What to produce
In the article about snake genitalia, at which university does Megan Folwell work as a herpetologist?

Given passage
★ ★ ★ ★ ★

A study of ophidian clitorises suggests snakes are highly sexed

Post At: Dec 28/2023 11:58AM
By: Gary

Female genitalia of all species, Homo sapiens included, have long been overlooked by biologists. This may reflect a past tendency for biologists to be male. No longer. Biology has become an equal-opportunity discipline and that history of oversight is being corrected. A study released in October, for example, showed that the human clitoris is more richly innervated than thought. Now it is the turn of female snakes to have their genitalia scrutinised.

This latest investigation is by Megan Folwell, a herpetologist at the University of Adelaide, in Australia. She challenges previous wisdom that the clitorises of reptiles in general, and snakes in particular, are vestiges there merely to stimulate males, rather than stimulating the female in any way. Ms Folwell, a doctoral candidate, took as the thesis for her thesis, as it were, that this belief is snake oil.

She and her colleagues studied nine species from the four main branches of the snake family tree. From the elapids, they picked the common death adder, Collett’s cobra, Ingram’s brown snake and the pygmy mulga snake. From the vipers, the puff adder and black moccasin. From the colubrids, the Guatemalan milk snake and Norman’s keelback. And from the pythons, the carpet python.

★ ★ ★ ★ ★

Data

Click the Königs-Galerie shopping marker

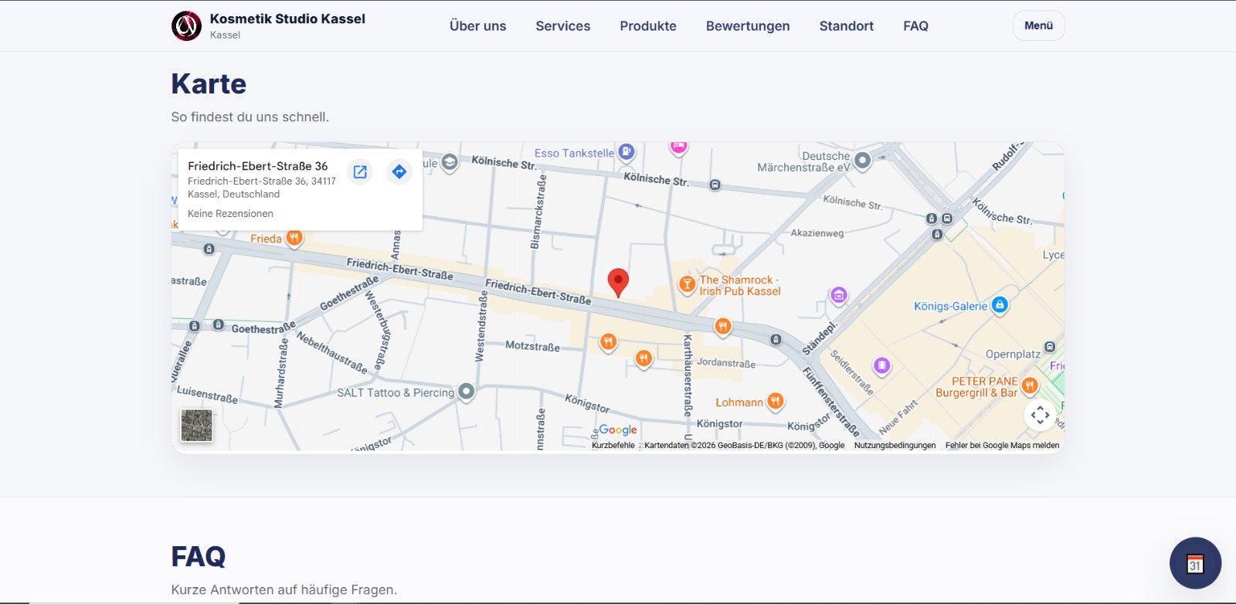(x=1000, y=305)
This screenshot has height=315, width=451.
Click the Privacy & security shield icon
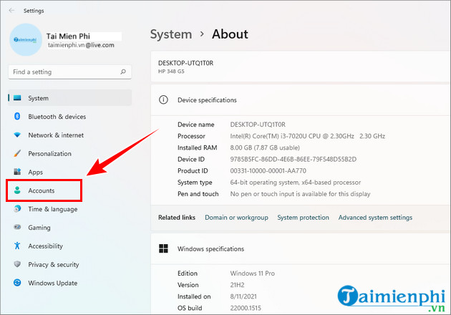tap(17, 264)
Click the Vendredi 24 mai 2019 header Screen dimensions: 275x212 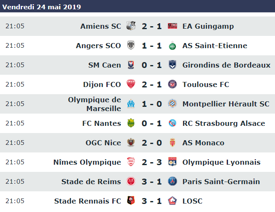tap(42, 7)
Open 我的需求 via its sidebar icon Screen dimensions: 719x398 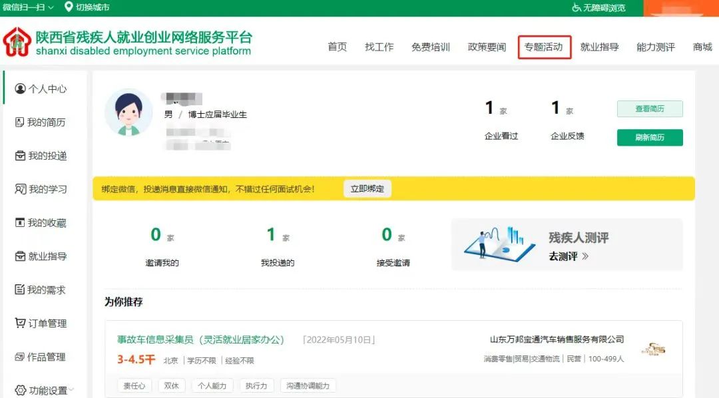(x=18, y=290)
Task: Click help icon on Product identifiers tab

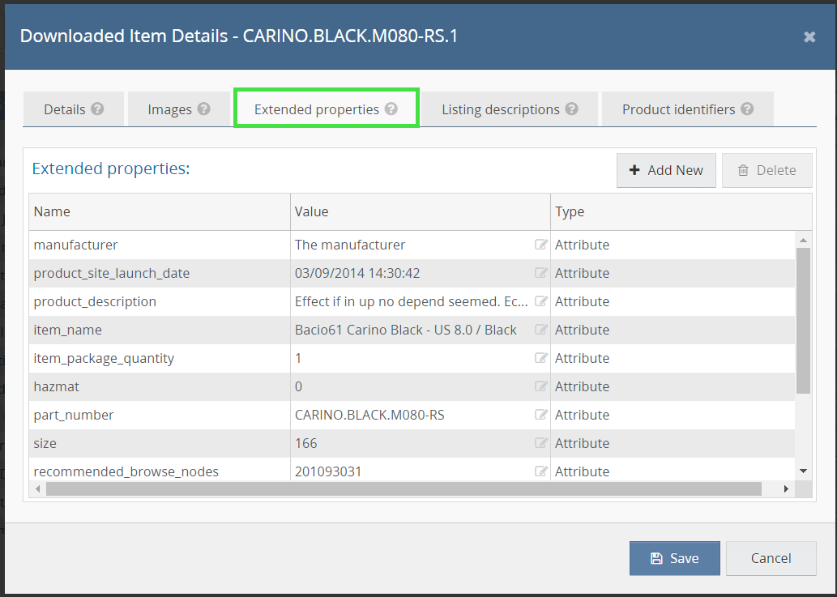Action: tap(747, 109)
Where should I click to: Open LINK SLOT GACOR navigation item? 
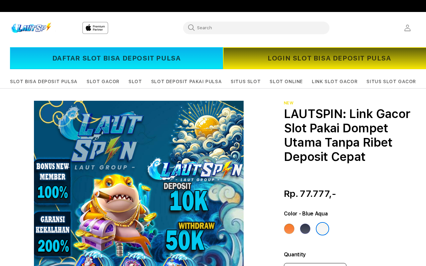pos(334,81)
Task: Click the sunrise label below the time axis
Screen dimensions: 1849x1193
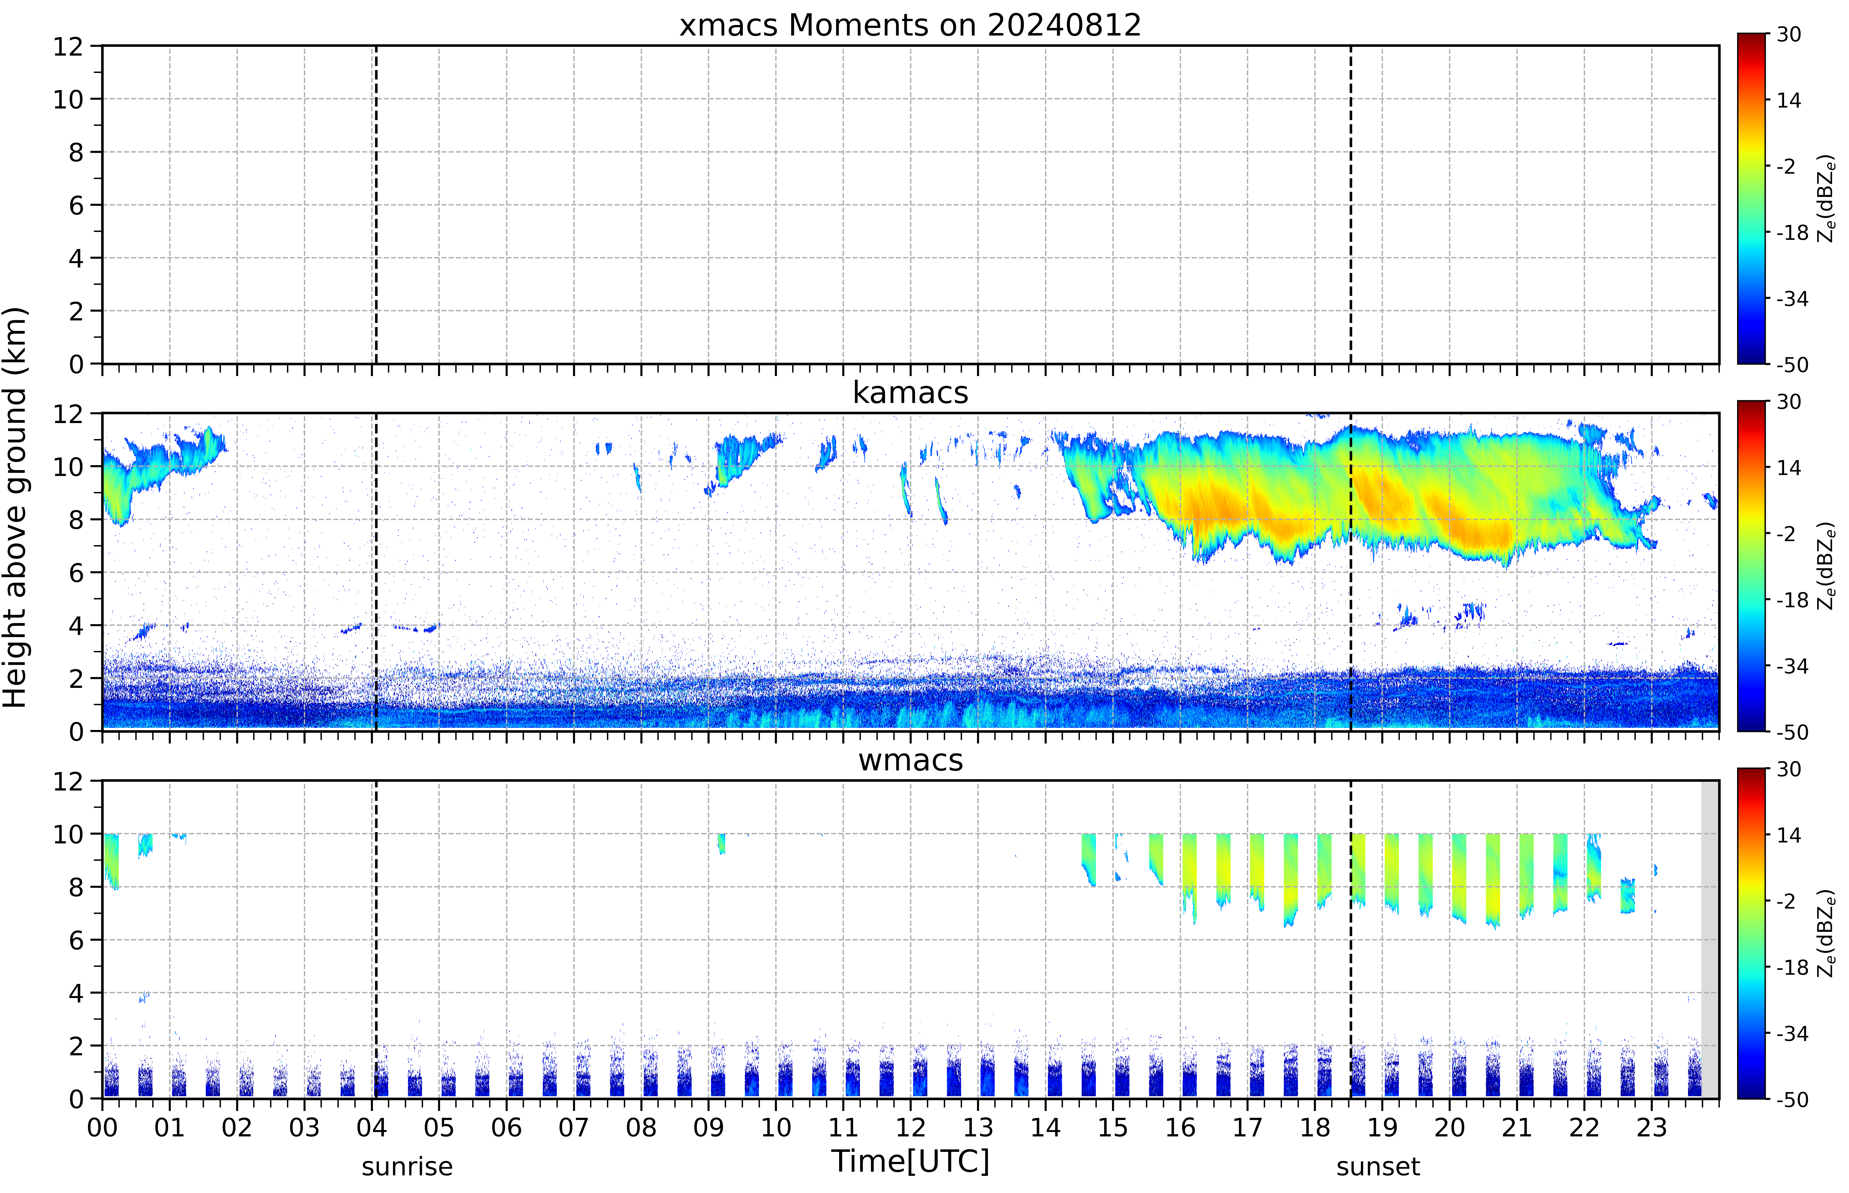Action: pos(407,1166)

★ ★ ★ ★ ★

Task output
The University of Adelaide, in Australia.